Aşağıdaki metne göre şu soruları yanıtlayın:
1. Hangi sendikanın kaçıncı olağan genel kurulu başladı?
2. Genel Kurulun açılışına katılan MHP Ankara Milletvekili kimdir?
3. Türk Sağlık-Sen Genel Başkanı kimdir?

* [Belge Metni]
::::::::::

Konfederasyonumuza bağlı Türk Sağlık-Sen’in 5
Konfederasyonumuza bağlı Türk Sağlık-Sen’in 5. Olağan Genel Kurulu başladı.
Genel Kurulun açılışına, Genel Başkanımız İsmail Koncuk ile birlikte, MHP Ankara Milletvekili Prof.Dr. Özcan Yeniçeri, MHP Mersin eski Milletvekili Behiç Çelik, Sendikalarımızın Genel Başkanları, Genel Merkez Yöneticilerimiz, delegeler ve çok sayıda davetli katıldı.
Saygı duruşu, İstiklal Marşı ve Divan teşekkülünün ardından Türk Sağlık-Sen Genel Başkanı Önder Kahveci, 5. Olağan Genel Kurulun Türk Milletine, Kamu çalışanlarına ve Türkiye Kamu-Sen camiasına hayırlı olmasını diledi.

::::::::::

* [Verilen Bilgiler]
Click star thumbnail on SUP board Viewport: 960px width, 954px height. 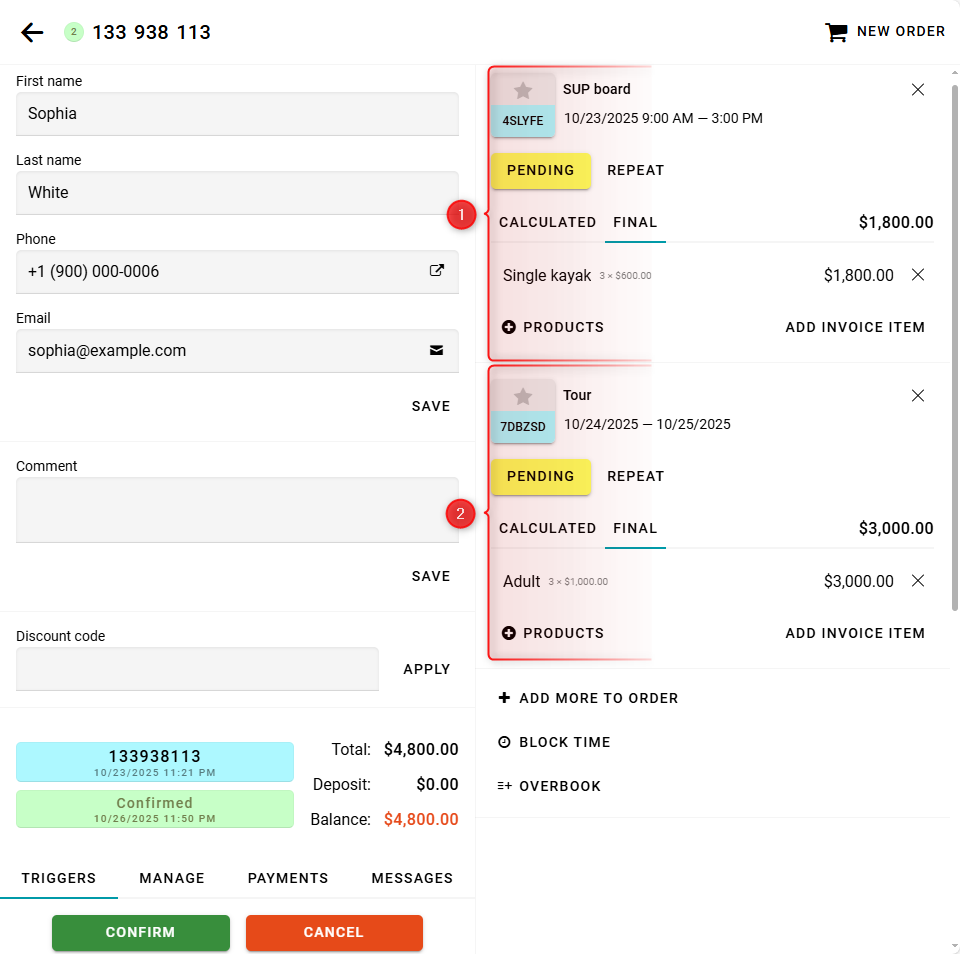click(523, 91)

::::::::::

* [Sorunun Çözümü]
1. Türk Sağlık-Sen'in 5. Olağan Genel Kurulu
2. Prof.Dr. Özcan Yeniçeri
3. Önder Kahveci